• Written request A
According to the Mothabari arrest article, why is the potential misuse of the NIA's powers a structural concern rather than a partisan one? Answer in one to three sentences.
• Written request B
Carry on the article about the NIA arrest in Mothabari, starting after its final line.

• Page extract

The congress party has objected to the NIA's involvement. No official statement from a named congress spokesperson was available to india Herald as of publication. The party authored the very NIA Act under UPA-I and expanded central investigative powers during its own tenure. The institutional architecture that enables jurisdictional escalations of the Mothabari kind was not built by any single party. The debate is over the frequency and context in which it is invoked.
The NIA, for its part, has indicated that significant evidence was recovered, including communications and witness statements establishing a chain of command behind the violence. The agency has sought extended custody for multiple accused, according to The Times of India. Additional arrests beyond the initial chargesheet have been reported, though india Herald was unable to independently verify the exact number from a named official source as of publication.
The Structural Question Mothabari Forces
The arrest of a congress candidate by the NIA is not, by itself, proof of political targeting. Nor is it, by itself, proof of legitimate counter-terror enforcement. It sits in the ambiguous middle ground where indian federalism's fault lines are most visible — where the Centre's investigative apparatus and state-level political competition share the same arena, and where the referee (the judiciary, ultimately) moves at a pace that rarely matches the electoral calendar.
What Mothabari does force, however, is a question that indian democracy has been deferring: should counter-terror jurisdiction require judicial pre-authorisation rather than executive fiat? In a system where the Union home Ministry can direct the NIA to take over any case it classifies as a scheduled offence, and where that classification is not subject to independent review before the arrest is made, the potential for misuse is a structural concern — not a partisan one. It is a design question embedded in the NIA Act itself.
The 31 accused in Mothabari deserve a fair trial. The judicial officers who were attacked deserve justice. And indian voters — in bengal and beyond — deserve to know that the most powerful investigative agency in the country is deployed on the basis of evidence, not electoral arithmetic.
That assurance, as of today, rests on trust. And trust, in indian politics circa 2026, is not exactly a surplus commodity.
Key Takeaways
- The NIA arrested the congress candidate from Mothabari in connection with the attack on judicial officers in Malda, West bengal, according to The Times of India.

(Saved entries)
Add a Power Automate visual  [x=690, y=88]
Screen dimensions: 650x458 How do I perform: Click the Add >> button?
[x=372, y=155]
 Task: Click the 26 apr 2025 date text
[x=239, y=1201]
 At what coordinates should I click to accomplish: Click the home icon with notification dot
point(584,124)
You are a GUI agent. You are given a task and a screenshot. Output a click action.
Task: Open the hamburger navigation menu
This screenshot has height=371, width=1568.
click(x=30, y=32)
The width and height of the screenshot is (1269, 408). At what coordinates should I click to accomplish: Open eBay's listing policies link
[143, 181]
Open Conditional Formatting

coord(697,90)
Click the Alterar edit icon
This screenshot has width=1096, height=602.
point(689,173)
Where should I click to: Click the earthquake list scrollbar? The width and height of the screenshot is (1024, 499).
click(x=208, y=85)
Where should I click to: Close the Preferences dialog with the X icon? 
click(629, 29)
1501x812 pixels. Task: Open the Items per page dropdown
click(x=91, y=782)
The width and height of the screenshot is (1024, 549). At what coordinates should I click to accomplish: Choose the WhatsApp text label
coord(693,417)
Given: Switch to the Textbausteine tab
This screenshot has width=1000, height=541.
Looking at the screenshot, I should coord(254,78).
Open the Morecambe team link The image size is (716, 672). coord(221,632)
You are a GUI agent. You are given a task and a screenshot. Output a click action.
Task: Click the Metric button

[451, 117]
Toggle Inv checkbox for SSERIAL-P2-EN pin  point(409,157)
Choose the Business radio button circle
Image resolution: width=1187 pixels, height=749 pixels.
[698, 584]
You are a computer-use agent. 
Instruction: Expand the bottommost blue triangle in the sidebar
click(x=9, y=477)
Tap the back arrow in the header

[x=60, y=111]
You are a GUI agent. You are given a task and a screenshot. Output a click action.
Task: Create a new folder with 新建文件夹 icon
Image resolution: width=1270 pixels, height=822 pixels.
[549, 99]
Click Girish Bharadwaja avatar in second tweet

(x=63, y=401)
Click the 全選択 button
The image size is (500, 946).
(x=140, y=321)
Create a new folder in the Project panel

• Result A
The Union Home Ministry can direct the NIA to take over any case it classifies as a scheduled offence, and that classification is not independently reviewed before an arrest is made. Because this arrangement is built into the NIA Act itself, the risk comes from the system's design, not from any one party.

• Result B
- The NIA chargesheet names 31 accused and alleges that the violence was premeditated and that election officials were intimidated.
- The election commission transferred the case to the NIA — an unusual jurisdictional escalation for what could have been treated as a law-and-order matter under state police or cbi jurisdiction.
- The NIA Act allows the Centre to direct investigations into 'scheduled offences,' but legal commentators have questioned whether the Mothabari violence meets the counter-terror threshold the Act was designed for.
- Central agency actions against opposition politicians in bengal during election cycles have been noted by multiple political observers, though Bengal's history of election violence is equally well-documented.
- The case raises a structural governance question: whether NIA jurisdiction should require judicial pre-authorisation rather than executive direction alone.
Frequently Asked Questions
Why did the NIA arrest a congress leader in the Mothabari case?
The NIA arrested the congress candidate from Mothabari in connection with the attack on judicial officers during a Summary Revision exercise in Malda, West Bengal. The agency alleges the violence was premeditated, with 31 persons named in its chargesheet, according to The Times of India.
What happened in the Mothabari violence incident?
Judicial officers conducting a Summary Revision (SIR) exercise in Mothabari, Malda district, were attacked and their vehicles vandalised. Booth Level Officers were allegedly intimidated. The election commission subsequently transferred the probe to the NIA.
How many people have been named in the Mothabari NIA chargesheet?
The NIA chargesheet names 31 accused, according to The Times of India. Additional arrests beyond the initial chargesheet have been reported, though exact numbers from named official sources were not available as of publication.
Why was the Mothabari case transferred to the NIA instead of state police?
The election commission transferred the case to the NIA citing the severity of the attack on judicial officers. Legal commentators have questioned whether the violence meets the counter-terror threshold required under the NIA Act, as opposed to being a law-and-order matter.
What is the NIA Act and how does it apply to the Mothabari case?
The NIA Act of 2008 empowers the central government to direct the NIA to investigate 'scheduled offences' including terrorism, UAPA violations, and certain attacks on public servants. The Mothabari violence was classified under this framework. The legislative intent behind the Act, as discussed during parliamentary debate in 2008, was to create a federal counter-terror capacity.